Biden visited McHenry County College in Crystal Lake., Ill., where Democratic Rep. Lauren Underwood (Ill.) faces a tough reelection bid in 2022. Biden’s visit to the Midwest was to build support for the jobs and families plan, which Senate Minority Leader Mitch McConnell (R-Ky.) vowed Tuesday that Republicans would fight.

He focused on investments in the child care workforce and expanded child tax credits, as well as free meals in schools for children and affording housing, in remarks that at the end he called “a boring speech” but “an important speech.”

“As a single father, when I first got to the senate, I had two young boys who had just lost their mom and their sister in an automobile accident. If I hadn’t had the family I had, my younger sister, my best friend, and my brother and my mom to help out, I couldn’t have done it. But not everyone has that kind of support,” Biden said. 

He also focused on investments in jobs in research and development. 

“Three decades ago — and this always disturbs me, even just repeating it — three decades ago, the United States was No. 1 in the world for a share of their GDP being invested in research and development. We are now No. 8 in the world,” Biden said, adding that China was then ninth and now is No. 2.

The president touted his plan’s investments in climate, as well as clean energy, clean cars and manufacturing jobs for union workers. 

“No challenge is as urgent as climate change,” he said, pointing to the extreme heat, record drought, wildfires and tornados around the U.S. 

“We will create a new generation in jobs in clean energy manufacturing. I also want to enlist a new generation of climate, conservation, and resilience workers,” he added. 

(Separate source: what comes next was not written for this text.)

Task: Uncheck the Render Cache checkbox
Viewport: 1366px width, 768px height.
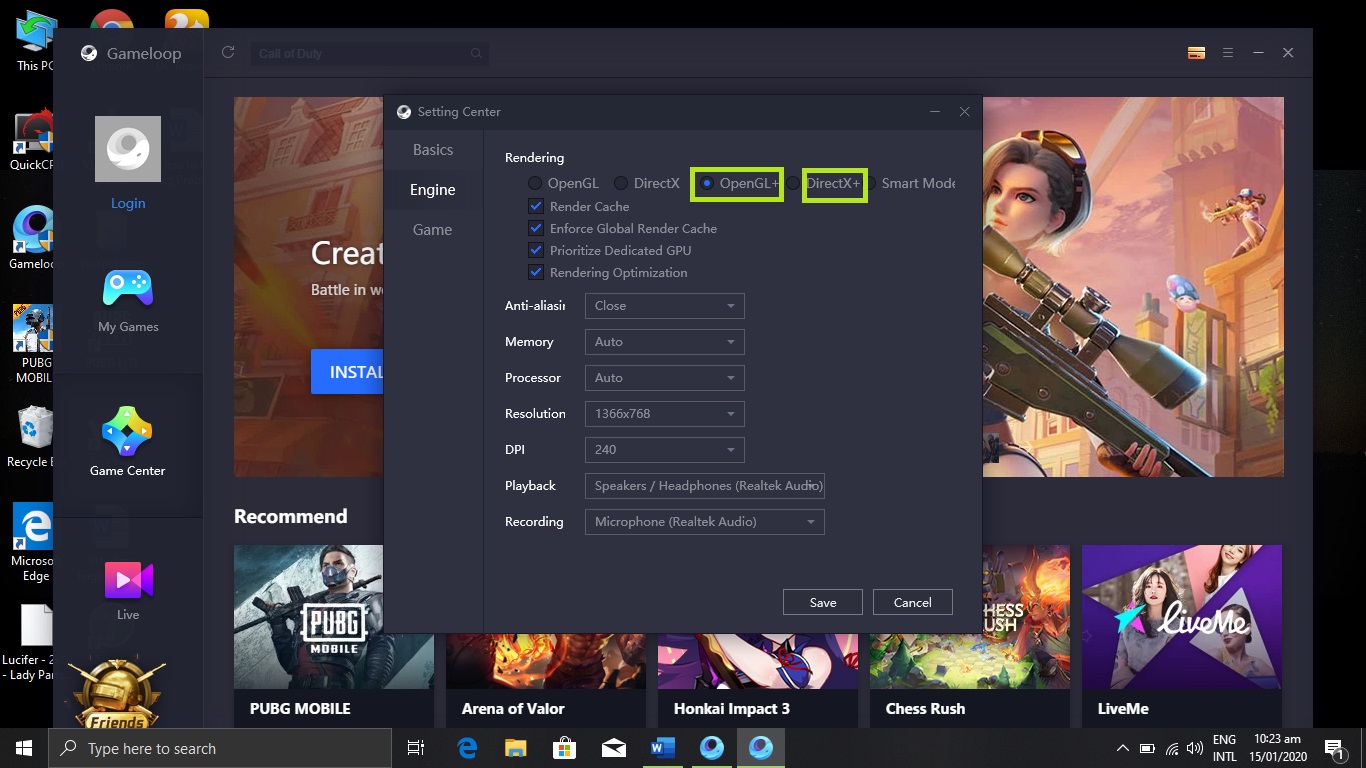Action: click(536, 206)
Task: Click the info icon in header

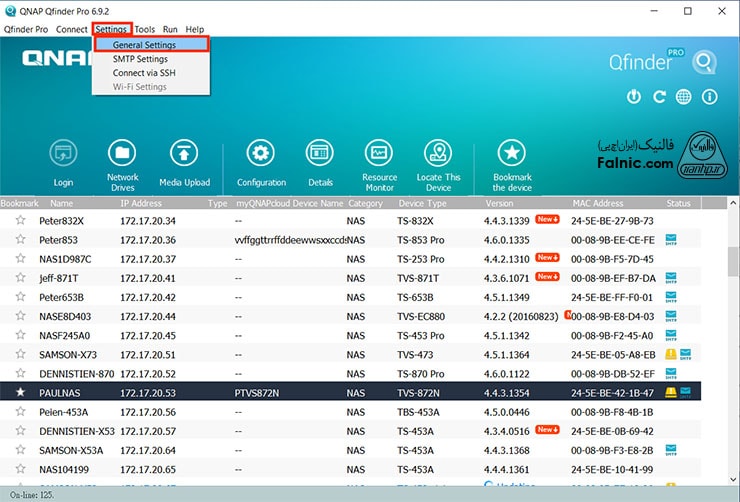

Biden poked fun at Sen. Ron Johnson’s (R-Wis.) reported remarks downplaying the dangers of climate change, saying he heard “from the senator north of here that there … is no global warming.” 

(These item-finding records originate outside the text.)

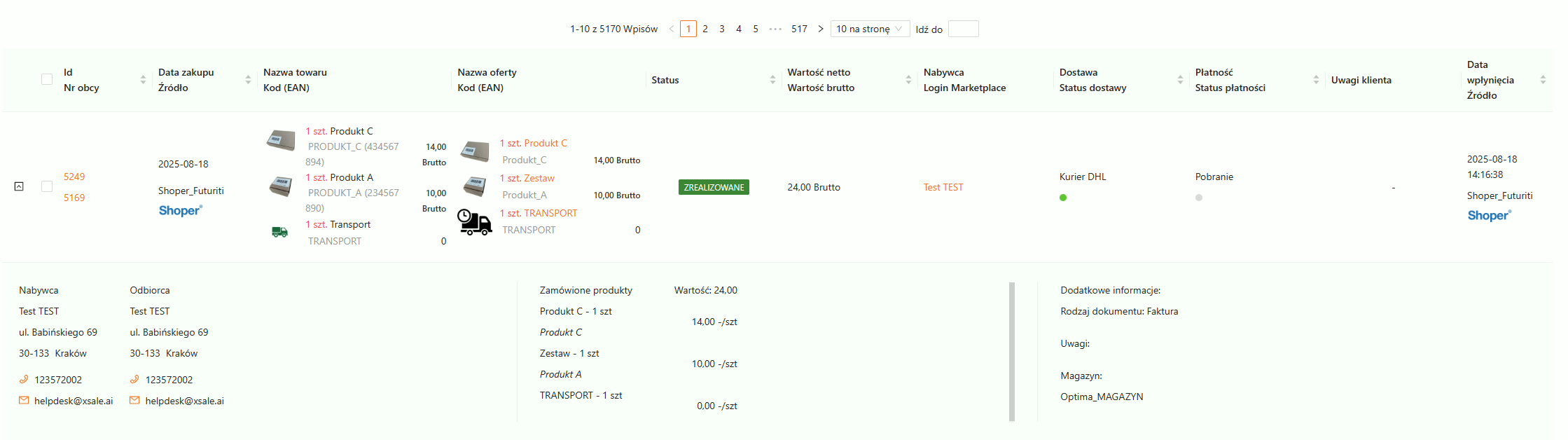Jump to last page 517
The image size is (1568, 440).
pos(799,29)
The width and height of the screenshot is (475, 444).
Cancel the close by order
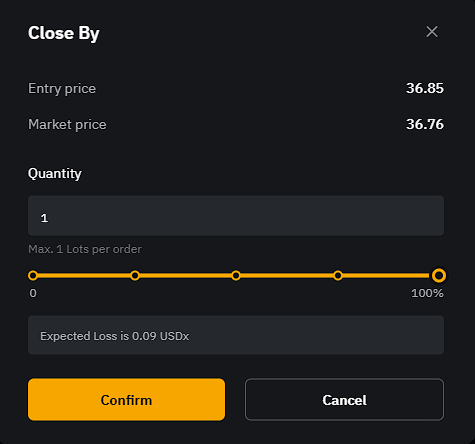[344, 399]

Progressives have expressed concerns that climate change could be left behind by pursuing a two-track system to pass the bipartisan infrastructure deal and the jobs and families plan without Republican support. 

Biden had suggested he won’t sign the bipartisan infrastructure deal without a Democratic bill that focuses on jobs and families, but the president ultimately walked back those comments.